**PROBLEM TO WORK ON:**
What must be written out is each line from the one holding "This screenshot has" through the end of the records, word for word, minus any pictures.

**ENTRIES PROVIDED:**
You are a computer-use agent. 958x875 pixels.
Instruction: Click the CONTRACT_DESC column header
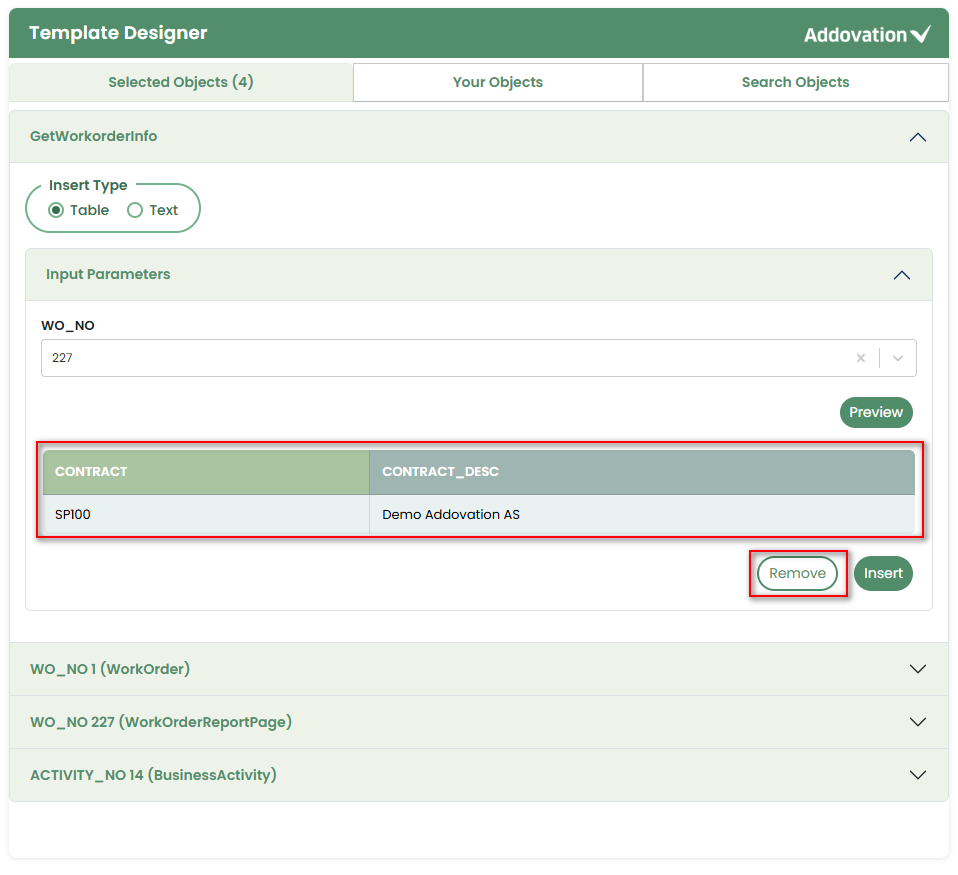(641, 472)
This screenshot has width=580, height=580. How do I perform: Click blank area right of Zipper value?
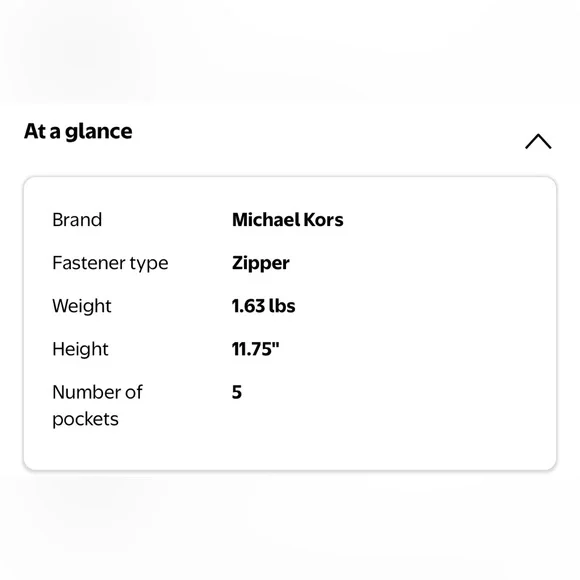[407, 264]
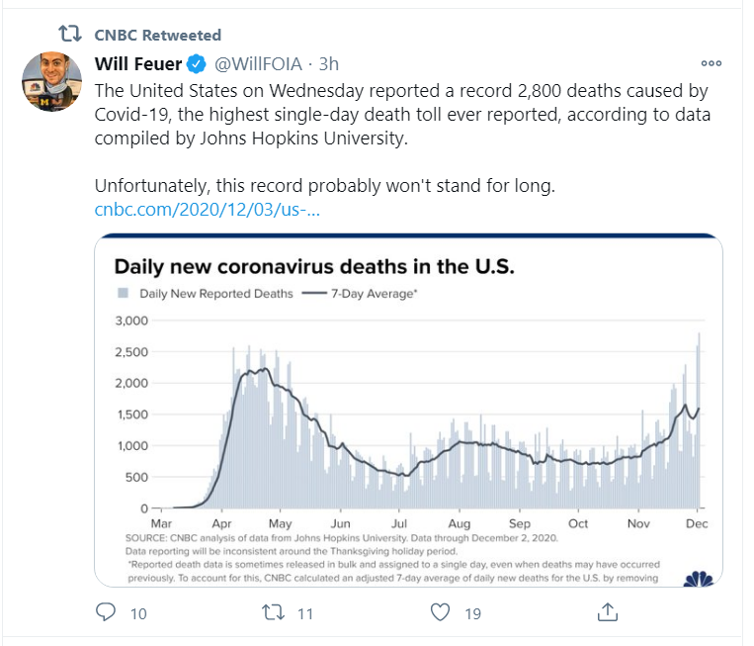The width and height of the screenshot is (754, 646).
Task: Click the CNBC Retweeted arrows icon
Action: pyautogui.click(x=70, y=35)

**SOLUTION:**
This screenshot has width=580, height=580. How do I perform: Click blank area right of Zipper value?
[407, 264]
The width and height of the screenshot is (754, 646).
Task: Click the CNBC Retweeted arrows icon
Action: pyautogui.click(x=70, y=35)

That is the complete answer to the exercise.